Reply
Explorer
Posts: 17
Registered: ‎09-09-2014

Hadoop tool(s) for weekly file transfer - Flume?

Dear Friends

 

I need to transfer files 2-5 GB (in different directories). 

  1. Can I use Flume? 
  2. If not, any other Hadoop tool available? Is there a recommended tool/best practices?
  3. Is it possibile to automate each file transfer flume job (schedule it weekly directly or use other tool)
  4. Can I set up Flume (or any other job scheduling tool which runs Flume job) the way that I get notified (preferably by email) if an specific file transfer job failed?

 

Any help/ link much appreciated.

 

Thanks much in advance and please let me know if you need more info.

 

Kind regards

Andy

 

Cloudera Employee
Posts: 26
Registered: ‎07-08-2013

Re: Hadoop tool(s) for weekly file transfer - Flume?

Flume is a great tool for transferring records from large files, but not large files themselves. For example, if your files are CSV or some other format that has a single record per line, then Flume will be able to handle that just fine. If you need to send the files as-is, then Flume isn't a good fit.

If you need to send the files as-is, I'd recommend checking out Apache NiFi (http://nifi.incubator.apache.org) which is in the ASF incubator.

-Joey
Highlighted
Cloudera Employee
Posts: 40
Registered: ‎01-07-2019

Re: Hadoop tool(s) for weekly file transfer - Flume?
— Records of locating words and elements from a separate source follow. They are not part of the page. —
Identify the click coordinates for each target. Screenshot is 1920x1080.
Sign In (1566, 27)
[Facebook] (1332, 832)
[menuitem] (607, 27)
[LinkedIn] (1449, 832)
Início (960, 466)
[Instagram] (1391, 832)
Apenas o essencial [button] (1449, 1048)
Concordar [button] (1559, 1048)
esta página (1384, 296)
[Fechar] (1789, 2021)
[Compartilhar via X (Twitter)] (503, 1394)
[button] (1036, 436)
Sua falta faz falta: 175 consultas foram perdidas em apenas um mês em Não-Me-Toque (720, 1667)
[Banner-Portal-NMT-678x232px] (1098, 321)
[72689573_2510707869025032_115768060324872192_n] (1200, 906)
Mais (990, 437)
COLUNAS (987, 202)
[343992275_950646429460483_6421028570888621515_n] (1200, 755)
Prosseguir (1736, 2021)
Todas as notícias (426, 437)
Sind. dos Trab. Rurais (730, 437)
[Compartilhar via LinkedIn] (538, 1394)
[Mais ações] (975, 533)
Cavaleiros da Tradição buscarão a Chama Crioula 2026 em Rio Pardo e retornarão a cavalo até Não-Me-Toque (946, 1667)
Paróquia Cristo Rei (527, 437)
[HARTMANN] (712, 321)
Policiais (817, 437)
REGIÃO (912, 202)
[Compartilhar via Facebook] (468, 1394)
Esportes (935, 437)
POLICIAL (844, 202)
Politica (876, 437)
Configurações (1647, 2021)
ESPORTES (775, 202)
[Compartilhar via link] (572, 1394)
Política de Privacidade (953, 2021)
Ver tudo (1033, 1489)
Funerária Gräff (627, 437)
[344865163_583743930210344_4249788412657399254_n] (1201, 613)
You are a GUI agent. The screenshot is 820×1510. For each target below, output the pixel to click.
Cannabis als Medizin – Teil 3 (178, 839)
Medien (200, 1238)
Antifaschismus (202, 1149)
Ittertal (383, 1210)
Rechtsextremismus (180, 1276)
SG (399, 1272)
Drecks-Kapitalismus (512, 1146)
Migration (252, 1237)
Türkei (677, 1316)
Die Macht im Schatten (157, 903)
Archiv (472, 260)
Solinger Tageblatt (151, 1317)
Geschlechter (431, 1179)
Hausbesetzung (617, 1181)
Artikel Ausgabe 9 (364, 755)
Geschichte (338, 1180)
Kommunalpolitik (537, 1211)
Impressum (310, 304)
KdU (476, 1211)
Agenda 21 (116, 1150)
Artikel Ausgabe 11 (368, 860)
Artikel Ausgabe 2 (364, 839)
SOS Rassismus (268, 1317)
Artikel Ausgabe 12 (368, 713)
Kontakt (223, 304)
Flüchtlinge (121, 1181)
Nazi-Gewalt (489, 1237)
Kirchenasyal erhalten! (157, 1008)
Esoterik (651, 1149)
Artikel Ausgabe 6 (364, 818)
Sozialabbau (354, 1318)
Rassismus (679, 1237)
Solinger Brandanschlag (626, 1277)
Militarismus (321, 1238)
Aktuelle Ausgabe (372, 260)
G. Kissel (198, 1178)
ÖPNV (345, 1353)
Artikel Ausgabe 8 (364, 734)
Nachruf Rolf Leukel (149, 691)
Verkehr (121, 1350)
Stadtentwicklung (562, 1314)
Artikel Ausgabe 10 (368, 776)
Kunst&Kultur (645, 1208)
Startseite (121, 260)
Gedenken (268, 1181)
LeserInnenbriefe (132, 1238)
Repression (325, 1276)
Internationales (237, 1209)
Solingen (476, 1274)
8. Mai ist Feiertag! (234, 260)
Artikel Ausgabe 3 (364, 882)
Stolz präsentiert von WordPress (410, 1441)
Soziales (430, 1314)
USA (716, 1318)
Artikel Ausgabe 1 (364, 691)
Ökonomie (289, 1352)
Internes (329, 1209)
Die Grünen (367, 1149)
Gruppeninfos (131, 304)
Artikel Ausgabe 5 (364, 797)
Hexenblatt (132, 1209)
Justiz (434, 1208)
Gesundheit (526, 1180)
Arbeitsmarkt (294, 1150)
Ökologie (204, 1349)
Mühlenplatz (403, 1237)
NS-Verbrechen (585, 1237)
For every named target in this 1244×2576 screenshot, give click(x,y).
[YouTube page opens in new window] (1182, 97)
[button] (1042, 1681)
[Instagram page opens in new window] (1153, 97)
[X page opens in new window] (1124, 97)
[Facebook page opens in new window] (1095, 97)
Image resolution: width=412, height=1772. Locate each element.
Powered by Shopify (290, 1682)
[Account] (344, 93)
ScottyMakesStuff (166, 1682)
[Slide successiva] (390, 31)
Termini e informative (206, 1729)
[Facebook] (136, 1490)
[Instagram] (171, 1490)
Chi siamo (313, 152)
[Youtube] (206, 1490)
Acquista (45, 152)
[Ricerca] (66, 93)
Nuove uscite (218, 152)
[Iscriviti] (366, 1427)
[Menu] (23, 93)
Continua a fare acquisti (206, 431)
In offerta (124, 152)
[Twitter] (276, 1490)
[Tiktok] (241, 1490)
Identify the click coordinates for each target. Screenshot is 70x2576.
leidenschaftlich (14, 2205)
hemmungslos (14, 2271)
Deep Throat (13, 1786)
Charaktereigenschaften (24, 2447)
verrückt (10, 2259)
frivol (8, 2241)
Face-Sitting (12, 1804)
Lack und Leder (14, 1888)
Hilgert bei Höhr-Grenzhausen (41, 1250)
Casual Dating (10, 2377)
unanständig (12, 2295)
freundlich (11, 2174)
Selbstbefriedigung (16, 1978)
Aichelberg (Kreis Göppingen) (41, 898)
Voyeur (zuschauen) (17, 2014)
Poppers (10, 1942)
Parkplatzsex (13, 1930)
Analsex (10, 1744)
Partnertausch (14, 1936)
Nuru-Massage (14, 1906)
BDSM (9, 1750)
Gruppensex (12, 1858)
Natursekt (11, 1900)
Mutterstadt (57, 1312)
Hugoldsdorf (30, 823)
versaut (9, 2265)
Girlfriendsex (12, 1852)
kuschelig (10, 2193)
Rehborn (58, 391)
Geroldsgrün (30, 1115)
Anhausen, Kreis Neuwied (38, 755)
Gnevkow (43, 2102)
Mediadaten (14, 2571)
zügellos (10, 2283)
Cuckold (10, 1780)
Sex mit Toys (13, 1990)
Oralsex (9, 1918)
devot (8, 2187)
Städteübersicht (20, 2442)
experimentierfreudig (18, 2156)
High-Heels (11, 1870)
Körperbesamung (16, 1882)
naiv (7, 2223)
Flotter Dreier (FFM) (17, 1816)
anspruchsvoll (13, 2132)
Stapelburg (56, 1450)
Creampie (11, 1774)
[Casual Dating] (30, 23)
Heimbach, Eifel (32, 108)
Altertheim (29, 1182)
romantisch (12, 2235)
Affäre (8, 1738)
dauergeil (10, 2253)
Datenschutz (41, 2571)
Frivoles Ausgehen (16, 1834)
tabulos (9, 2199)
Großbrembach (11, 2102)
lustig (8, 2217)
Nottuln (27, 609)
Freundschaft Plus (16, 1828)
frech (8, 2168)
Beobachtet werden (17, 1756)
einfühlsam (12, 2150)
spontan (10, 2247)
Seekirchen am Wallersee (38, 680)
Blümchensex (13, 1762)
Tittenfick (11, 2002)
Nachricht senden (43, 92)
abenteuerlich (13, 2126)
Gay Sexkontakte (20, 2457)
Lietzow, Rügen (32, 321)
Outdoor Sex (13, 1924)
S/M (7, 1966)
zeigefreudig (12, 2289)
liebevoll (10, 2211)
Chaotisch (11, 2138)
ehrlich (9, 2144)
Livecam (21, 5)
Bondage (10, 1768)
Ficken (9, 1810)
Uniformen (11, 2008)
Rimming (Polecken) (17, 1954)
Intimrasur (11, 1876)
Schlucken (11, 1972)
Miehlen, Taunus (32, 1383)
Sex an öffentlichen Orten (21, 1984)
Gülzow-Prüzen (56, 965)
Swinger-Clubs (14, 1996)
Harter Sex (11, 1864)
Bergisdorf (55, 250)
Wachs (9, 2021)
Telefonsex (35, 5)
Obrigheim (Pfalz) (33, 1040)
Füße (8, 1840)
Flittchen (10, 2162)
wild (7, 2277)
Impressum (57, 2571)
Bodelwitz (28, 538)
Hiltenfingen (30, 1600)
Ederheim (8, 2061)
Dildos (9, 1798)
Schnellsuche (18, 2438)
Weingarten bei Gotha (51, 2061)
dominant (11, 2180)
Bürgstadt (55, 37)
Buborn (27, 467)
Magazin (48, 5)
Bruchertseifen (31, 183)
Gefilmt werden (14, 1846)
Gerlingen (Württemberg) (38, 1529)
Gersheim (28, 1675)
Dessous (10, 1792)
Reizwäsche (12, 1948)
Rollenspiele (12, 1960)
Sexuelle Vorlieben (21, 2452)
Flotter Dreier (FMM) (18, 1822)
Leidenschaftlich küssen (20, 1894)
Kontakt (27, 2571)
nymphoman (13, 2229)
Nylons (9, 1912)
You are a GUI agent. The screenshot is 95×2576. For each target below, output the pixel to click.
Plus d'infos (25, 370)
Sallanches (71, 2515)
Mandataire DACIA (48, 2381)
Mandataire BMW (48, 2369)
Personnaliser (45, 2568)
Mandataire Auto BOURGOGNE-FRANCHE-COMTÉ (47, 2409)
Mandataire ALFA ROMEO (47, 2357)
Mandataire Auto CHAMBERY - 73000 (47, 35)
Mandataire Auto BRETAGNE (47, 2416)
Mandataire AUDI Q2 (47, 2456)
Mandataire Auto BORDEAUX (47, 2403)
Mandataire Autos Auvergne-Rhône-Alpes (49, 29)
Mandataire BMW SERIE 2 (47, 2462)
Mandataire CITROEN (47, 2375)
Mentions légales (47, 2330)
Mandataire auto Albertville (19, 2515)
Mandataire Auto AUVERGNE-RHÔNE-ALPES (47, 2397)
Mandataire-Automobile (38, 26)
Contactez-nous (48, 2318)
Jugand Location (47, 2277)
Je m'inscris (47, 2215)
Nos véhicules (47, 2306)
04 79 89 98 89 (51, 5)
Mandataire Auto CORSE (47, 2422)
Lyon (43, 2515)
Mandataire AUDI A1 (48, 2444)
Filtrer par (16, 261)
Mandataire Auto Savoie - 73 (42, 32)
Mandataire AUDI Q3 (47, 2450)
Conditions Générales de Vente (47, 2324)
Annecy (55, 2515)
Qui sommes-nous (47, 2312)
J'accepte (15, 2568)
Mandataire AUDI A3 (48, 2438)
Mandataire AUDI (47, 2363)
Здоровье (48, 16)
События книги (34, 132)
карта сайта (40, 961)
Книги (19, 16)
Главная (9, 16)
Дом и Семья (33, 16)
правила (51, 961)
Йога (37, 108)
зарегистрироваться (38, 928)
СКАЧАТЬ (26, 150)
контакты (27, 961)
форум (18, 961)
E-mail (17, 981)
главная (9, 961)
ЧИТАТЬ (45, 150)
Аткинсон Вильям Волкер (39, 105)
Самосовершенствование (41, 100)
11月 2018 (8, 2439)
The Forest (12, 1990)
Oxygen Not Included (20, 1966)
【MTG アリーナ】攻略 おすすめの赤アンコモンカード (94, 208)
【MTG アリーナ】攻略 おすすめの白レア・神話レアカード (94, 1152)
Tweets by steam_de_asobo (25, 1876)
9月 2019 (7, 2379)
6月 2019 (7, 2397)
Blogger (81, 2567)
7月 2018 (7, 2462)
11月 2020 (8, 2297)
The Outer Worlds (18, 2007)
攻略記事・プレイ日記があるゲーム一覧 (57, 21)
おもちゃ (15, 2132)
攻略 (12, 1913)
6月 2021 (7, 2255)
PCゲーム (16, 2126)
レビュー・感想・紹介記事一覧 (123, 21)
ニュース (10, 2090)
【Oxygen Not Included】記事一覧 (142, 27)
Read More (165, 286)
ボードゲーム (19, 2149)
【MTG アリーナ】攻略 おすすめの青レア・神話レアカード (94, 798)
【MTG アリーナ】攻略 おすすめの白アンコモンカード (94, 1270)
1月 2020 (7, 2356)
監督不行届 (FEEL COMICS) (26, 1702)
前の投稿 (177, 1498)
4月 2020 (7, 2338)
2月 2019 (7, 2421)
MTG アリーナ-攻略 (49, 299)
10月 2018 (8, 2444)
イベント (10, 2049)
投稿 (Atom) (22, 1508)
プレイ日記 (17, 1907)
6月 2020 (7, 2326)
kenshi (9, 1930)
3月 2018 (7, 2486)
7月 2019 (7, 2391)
Since the question was asked, the situation has changed. As soon as Hortonworks and Cloudera merged, NiFi became supported by Cloudera.

 

Shortly after the integrations with CDH were also completed, so that NiFi is now a fully supported and integrated component.

 

Hence the exisint answer already points you in the right direction: NiFi is likely the best fit for solving these usecases.